31% of Republicans want to see Trump removed from GOP ticket in 2020

Republicans Trump 2020

President Trump has bragged that he could shoot a man in the middle of Fifth Avenue and not lose any votes. But he might want to consider moving any public executions to a side street: His stalwart support among Republicans may be slipping. Almost a third of the GOP wants a new Republican candidate for president in 2020, according to a new poll by the Public Religion Research Institute (PRRI).

Thirty-one percent of Republicans want to see Trump replaced at the top of the ticket, while 63 percent want to see Trump run for re-election. Six percent were apparently undecided (unless Trump took them on a walk down Fifth Avenue).

The survey found that Republicans who opposed Trump’s nomination in 2016 continue to oppose him now: 60 percent want to see him replaced on the presidential ticket, while 34 percent want him to be the nominee.
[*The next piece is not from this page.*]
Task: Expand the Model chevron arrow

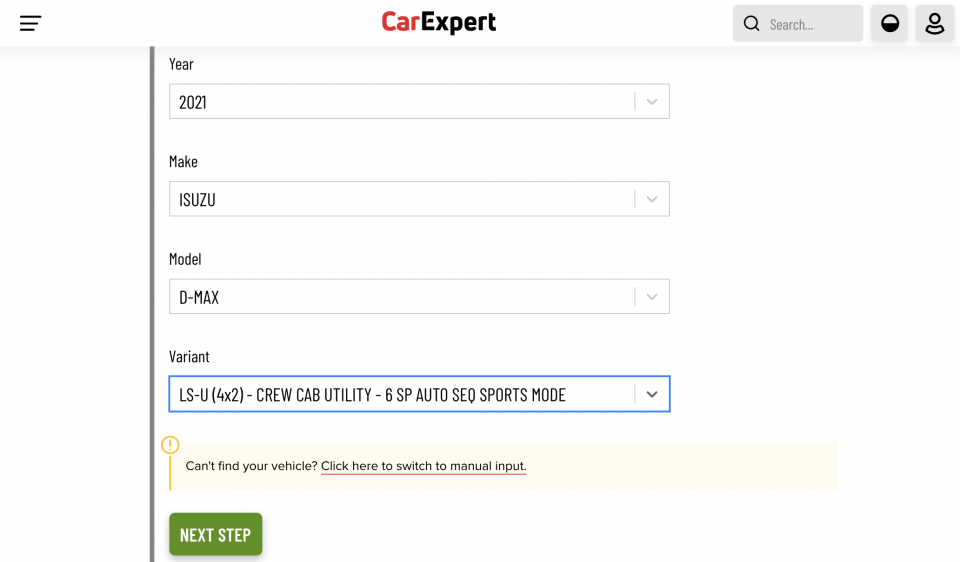Action: [652, 297]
Overall, about 18 percent of Republicans say they were Never Trump-ers in 2016 and would not support him in 2020.

The poll also quantified the size of the president’s rock-solid base: It’s about 40 percent of people who identify as Republicans or lean GOP. The overwhelming majority of “strong Republicans” — 75 percent — want to see Trump run for re-election. But only 42 percent of those who only lean Republican — a.k.a. swing voters — want him to be the nominee.

Among the public at large, there are ominous signs for the Republicans in the 2018 midterm elections. Forty-four percent of Americans told PPRI they would vote for a generic Democratic candidate on the ballot, while 37 percent would vote Republican.

And Trump’s approval ratings continue to scrape record lows. PRRI found his approval rating is 41 percent, while 40 percent of Americans think Trump should be impeached.

For the week ending Dec. 3, Gallup found that the president’s approval rating has matched its record low of 35%. He hit that number twice previously: The week of his comments about the Charlottesville, Virginia white supremacists, and the week in which he disputed the contents of a phone call he had with the widow of a Special Forces officer killed in Niger.